19.1.17

Interdits et privilèges

Beaucoup de gens ont la vocation de l'encadrement et de la transmission de leur savoir.
Ils en font pour certains leur métier et cela constitue leur gagne pain, d'autres le font par plaisir et gratuitement, notamment au travers d'associations.
Je fais partie de cette dernière catégorie, n'ayant jamais cherché à monnayer mon goût pour la transmission, y compris dans le cadre professionnel où nombres d'employés que je ne connaissais même pas postulaient pour une formation par mes soins du fait de ma seule réputation par bouche à oreilles.

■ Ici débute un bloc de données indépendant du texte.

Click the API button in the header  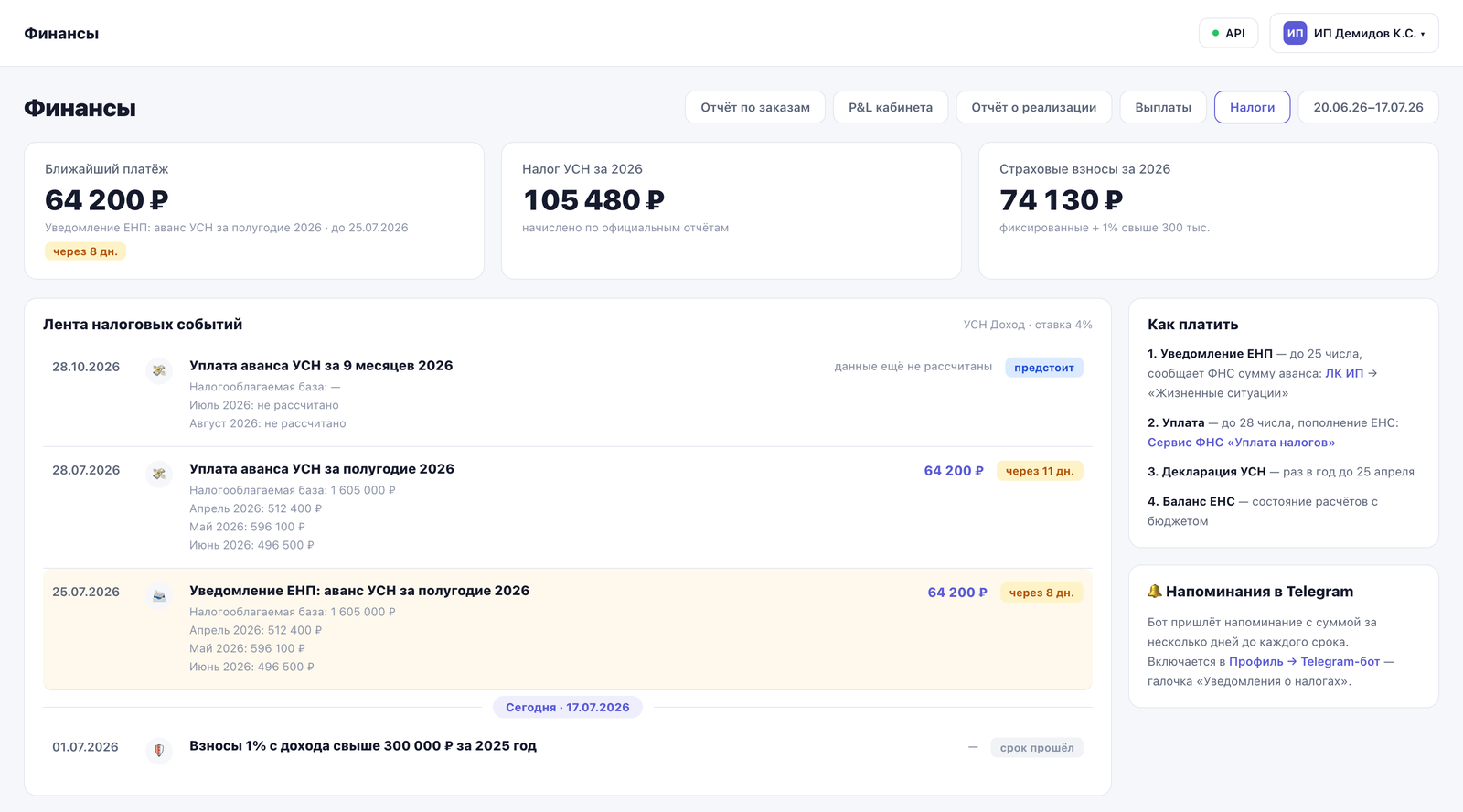click(1228, 33)
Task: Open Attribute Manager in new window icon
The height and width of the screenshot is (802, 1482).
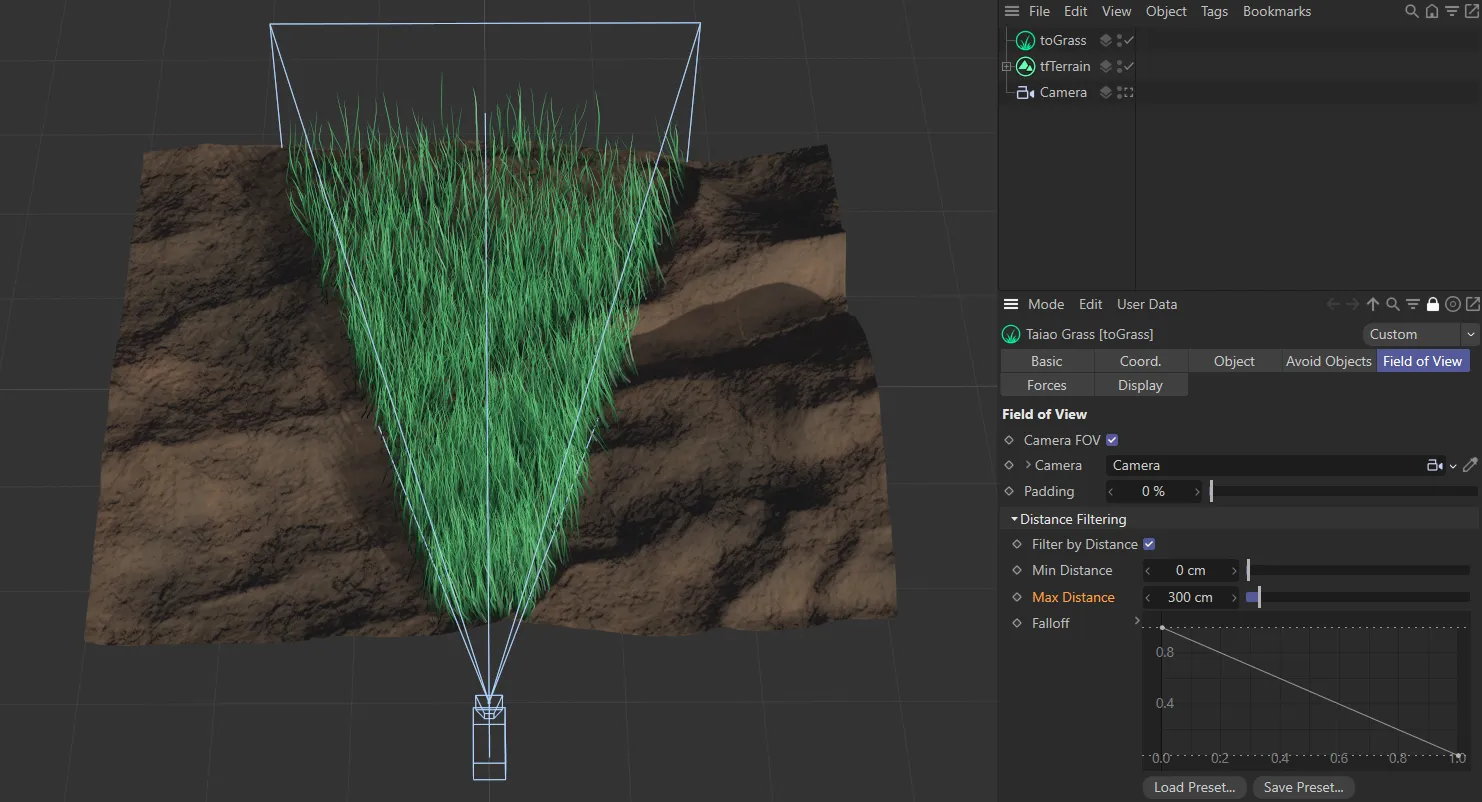Action: 1472,305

Il existe une 3e catégorie, ceux qui enseignent et transmettent dans des entités associatives tout en se faisant rémunérer leurs prestations, ce qui n'est pas interdit non plus.
Bien que n'étant pas considéré comme un sport (pas de compétition) l'état impose à l'aïkido les mêmes règles en ce qui concerne les diplômes autorisant la rémunération, à savoir l'obligation de détenir un diplôme dit "d'état".
Cette ineptie spécifique à la France donne aux détenteurs de ce papier délivré exclusivement au travers les fédérations, le privilège de pouvoir se faire rémunérer alors que tout autre pratiquant quelque soit son niveau de maîtrise, en a l'interdiction légale.
Cette situation ne profite pas seulement aux membres des fédérations.
Nombre d'enseignants ayant abandonné leur fédération pour rejoindre toute autre structure non fédérée, jouit du même privilège ad vitam aeternam.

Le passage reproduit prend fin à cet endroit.